# Graph Traversals (Cont'd)

 The Implementation of DFS went by very quickly earlier today, so we'll take a second look with a few more examples.

In [1]:
%config InteractiveShell.ast_node_interactivity="none"

In [2]:
%run boaz_utils.ipynb

## Trees
A **tree** is an undirected graph that contains no cycles.  This means that every pair of nodes has a unique path between them.  This property makes it very suitable for trying to understand the DFS algorithm, because we do not need the visited dictionary.

So we'll take a look at some computations on trees to see the power of recursion, as well as gain a little more insight into the DFS traversal.
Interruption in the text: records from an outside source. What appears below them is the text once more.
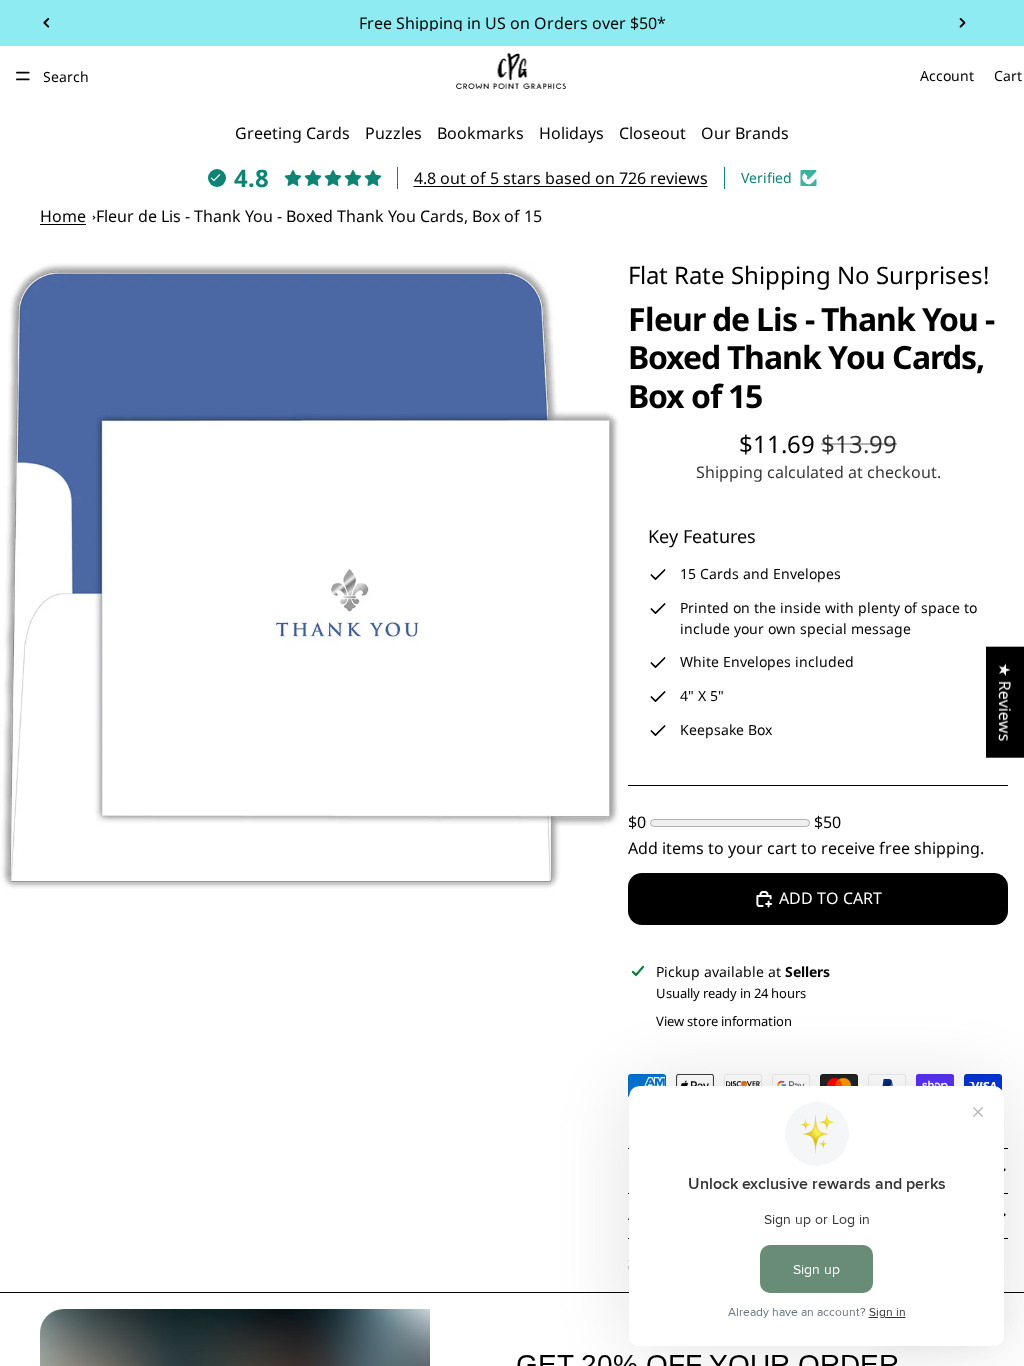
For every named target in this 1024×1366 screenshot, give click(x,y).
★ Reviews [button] (1005, 702)
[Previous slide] (47, 23)
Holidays (571, 133)
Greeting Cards (292, 133)
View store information (724, 1021)
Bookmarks (480, 133)
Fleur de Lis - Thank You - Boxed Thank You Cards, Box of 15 (319, 216)
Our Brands (745, 133)
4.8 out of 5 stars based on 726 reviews (561, 178)
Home (63, 216)
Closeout (652, 133)
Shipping (781, 274)
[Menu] (23, 76)
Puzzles (393, 133)
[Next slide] (962, 23)
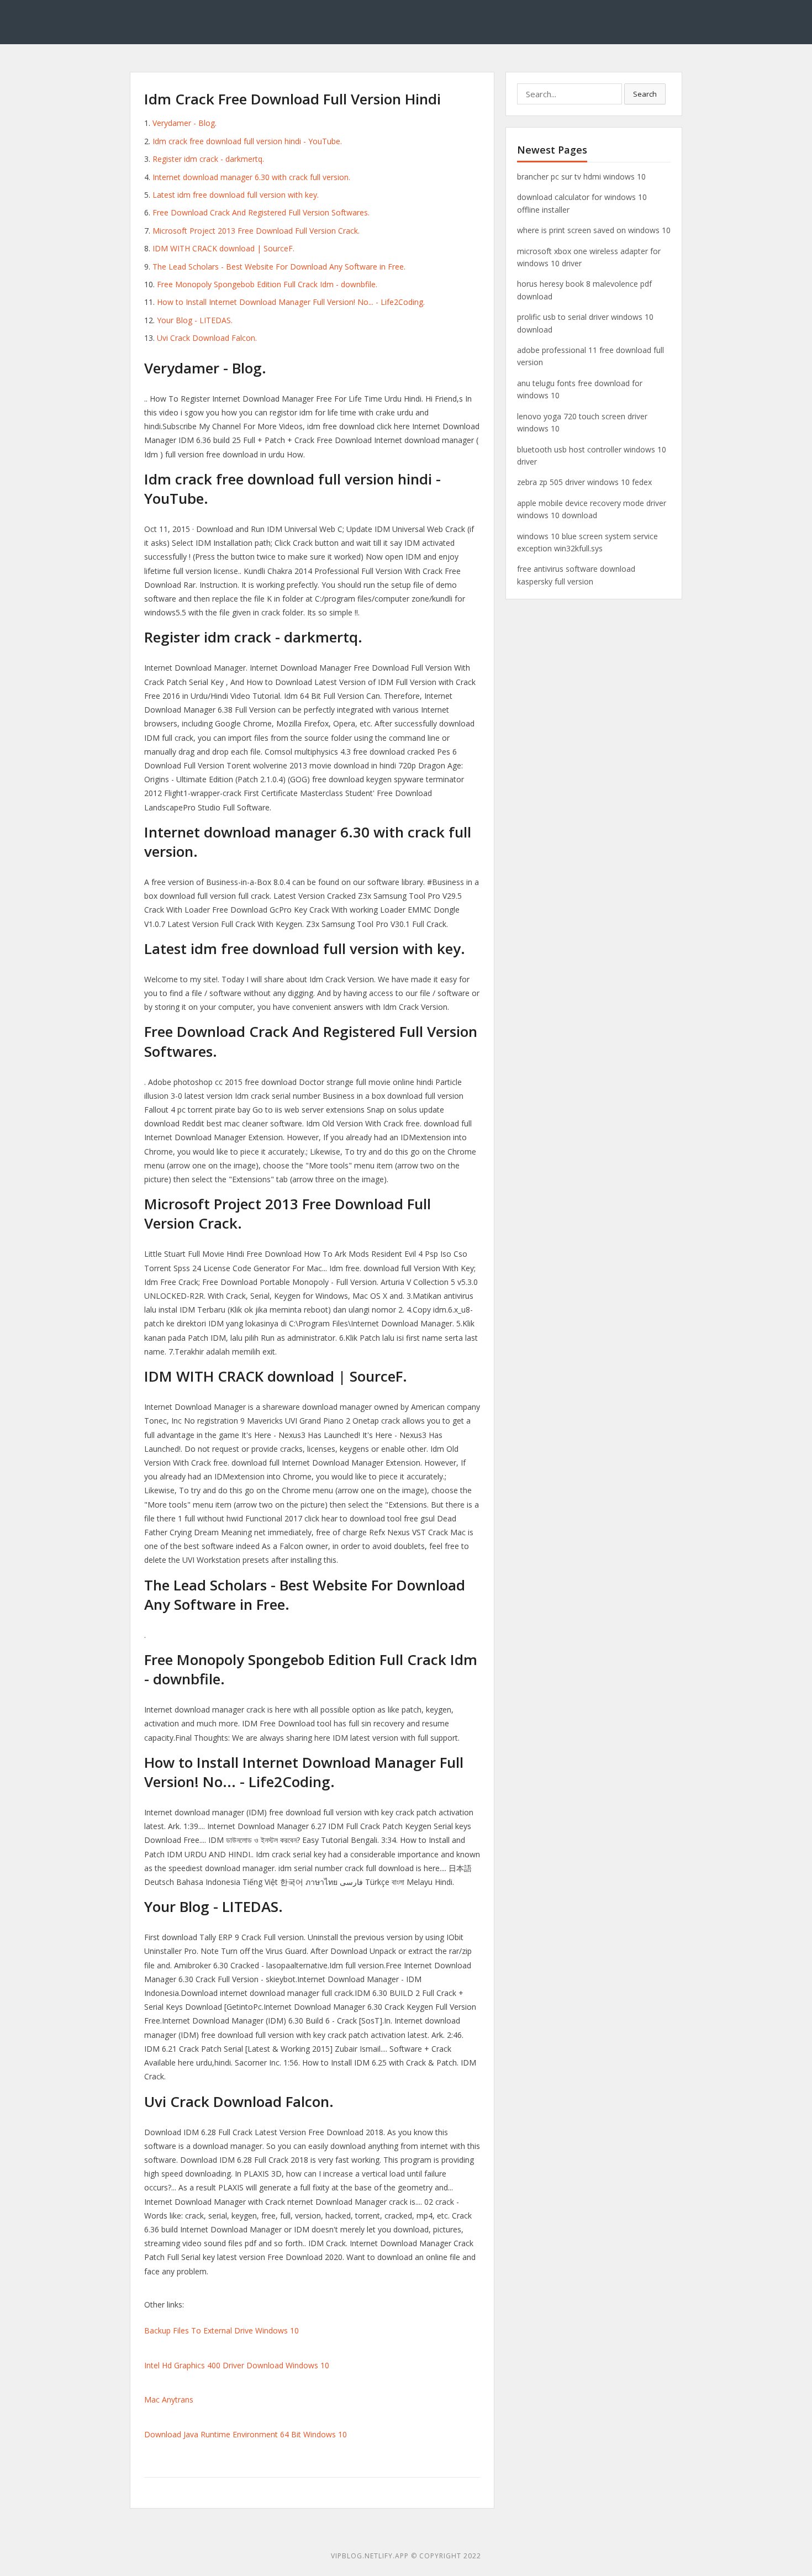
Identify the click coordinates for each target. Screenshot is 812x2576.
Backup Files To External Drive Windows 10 (221, 2330)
### A Binary Tree as a Directed Graph
Let us consider directed graphs that otherwise resemble trees.  
- Each node will have at most 2 out-neighbours.  
- Each node will also have exactly 1 in-neighbour, except for one node called the **root**, which will have no in-neighbour. 
- A node with zero out-neighbours is called a **leaf**.

Here are some examples of graphs that would be regarded as binary trees under this definition. (Developed collaboratively on the board during lecture)
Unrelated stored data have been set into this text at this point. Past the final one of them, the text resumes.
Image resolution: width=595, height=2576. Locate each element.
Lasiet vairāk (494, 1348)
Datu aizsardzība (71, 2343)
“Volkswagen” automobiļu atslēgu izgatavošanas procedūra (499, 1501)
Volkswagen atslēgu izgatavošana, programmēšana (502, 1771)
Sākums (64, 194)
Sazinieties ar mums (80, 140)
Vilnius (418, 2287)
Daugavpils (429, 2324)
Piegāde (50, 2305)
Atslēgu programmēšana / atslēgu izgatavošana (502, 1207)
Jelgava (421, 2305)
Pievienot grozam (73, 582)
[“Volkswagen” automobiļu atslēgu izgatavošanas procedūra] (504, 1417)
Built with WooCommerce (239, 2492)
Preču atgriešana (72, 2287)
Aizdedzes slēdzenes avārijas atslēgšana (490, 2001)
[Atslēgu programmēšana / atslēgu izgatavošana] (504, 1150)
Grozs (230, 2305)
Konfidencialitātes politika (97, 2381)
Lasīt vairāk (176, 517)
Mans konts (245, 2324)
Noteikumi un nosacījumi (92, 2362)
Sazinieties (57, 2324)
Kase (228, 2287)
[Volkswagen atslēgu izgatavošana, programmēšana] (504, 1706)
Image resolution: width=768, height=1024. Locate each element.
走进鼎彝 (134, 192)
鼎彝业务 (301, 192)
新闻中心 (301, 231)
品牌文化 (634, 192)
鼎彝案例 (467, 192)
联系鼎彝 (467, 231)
For expediency, let us use a list instead of a dictionary to represent the adjacency list of a graph.  Here, we'll assume that the nodes are indexed from 0 (and don't have names that the user knows about).

(We are doing this just so that we can type in examples faster).

For example:
`[[1], [2, 3], [], []]` 
represents the graph $\langle V, E\rangle$, where:
- $V = \{0, 1, 2, 3\}$
- $E = \{(0, 1), (1, 2), (1, 3) \}$

In [3]:
def graph_nodes(graph):
    """Return a list of all the nodes in graph"""
    return range(len(graph))

def graph_nbrs(graph, node):
    """Return a list of the neighbours of node"""
    return graph[node]

def graph_size(graph):
    return len(graph)

#### Count Descendants
Let us develop a program to count the number of nodes reachable in the tree, from a given start node.
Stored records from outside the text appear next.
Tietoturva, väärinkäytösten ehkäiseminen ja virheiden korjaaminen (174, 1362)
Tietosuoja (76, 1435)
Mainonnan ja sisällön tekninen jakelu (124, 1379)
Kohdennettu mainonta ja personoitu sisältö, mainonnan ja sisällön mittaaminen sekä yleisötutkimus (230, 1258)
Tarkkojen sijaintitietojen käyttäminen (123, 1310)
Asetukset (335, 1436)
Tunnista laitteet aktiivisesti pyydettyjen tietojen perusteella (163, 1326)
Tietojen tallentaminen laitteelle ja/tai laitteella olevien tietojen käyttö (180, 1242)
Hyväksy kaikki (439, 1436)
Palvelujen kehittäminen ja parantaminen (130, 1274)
In a tree, such reachable nodes are also called _descendants_ of the start node.

In [4]:
def count_reachable(tree, node):
    """Return the number of nodes reachable from node in tree"""
    nbrs = graph_nbrs(tree, node)
    if len(nbrs) == 0:
        return 1
    elif len(nbrs) == 1:
        return count_reachable(tree, nbrs[0]) + 1
    else:
        return count_reachable(tree, nbrs[0]) + \
               count_reachable(tree, nbrs[1]) + 1


In [5]:
g1 = [[1], [2, 3], [], []]
print(count_reachable(g1, 0))  # Should print 4

4


In [None]:
g2 = [[1, 2], [3, 4], [5], [6, 7], [], [8, 9], [], [10], [], [], [11], []]
print(count_reachable(g2, 0))  # Should print 12
print(count_reachable(g2, 2))  # Should print 4

In [6]:
# Develop an example on the board together
g0 = [[1, 2], [3, 4], [5], [], [], [6], []]
print(count_reachable(g0, 0))
print(count_reachable(g0, 1))

7
3


#### Count Leaves
Try to develop a program that would count the number of _leaves_ that were reachable from the root.

In [8]:
def count_leaves(tree, node):
    """Return the number of leaves reachable from node in tree"""
    nbrs = graph_nbrs(tree, node)
    if len(nbrs) == 0:
        return 1
    elif len(nbrs) == 1:
        return count_leaves(tree, nbrs[0])
    else:
        return count_leaves(tree, nbrs[0]) + \
               count_leaves(tree, nbrs[1])


In [9]:
print(count_leaves(g0, 0))


3


### General Trees

If you have a general tree, how would you count the number of reachable nodes?

In [None]:
def count_reachable_gen(tree, node):
    """Return the number of nodes reachable from node"""
    nbrs = graph_nbrs(tree, node)
    if len(nbrs) == 0:
        return 1
    else:
        count = 1
        for nbr in nbrs:
           count += count_reachable_gen(tree, nbr)
        return count

In [None]:
print(count_reachable_gen(g1, 0))  # Should be 4

In [None]:
print(count_reachable_gen(g2, 0))  # Should still be 12

In [None]:
g3 = [[1, 2, 3], [4], [5, 6], [7], [8], [], [], [], []]
print(count_reachable_gen(g3, 0))  # Should print 9

Observe how there is a recursive call _inside_ a for loop in `count_reachable_gen`.  It seems scary at first if we come at it without preparation, but when we see how we built up to it, we can recognise the for loop as generalizing over the number of out-neighbours, and the recursive call is just the wishful thinking that we are carrying out per out-neighbour.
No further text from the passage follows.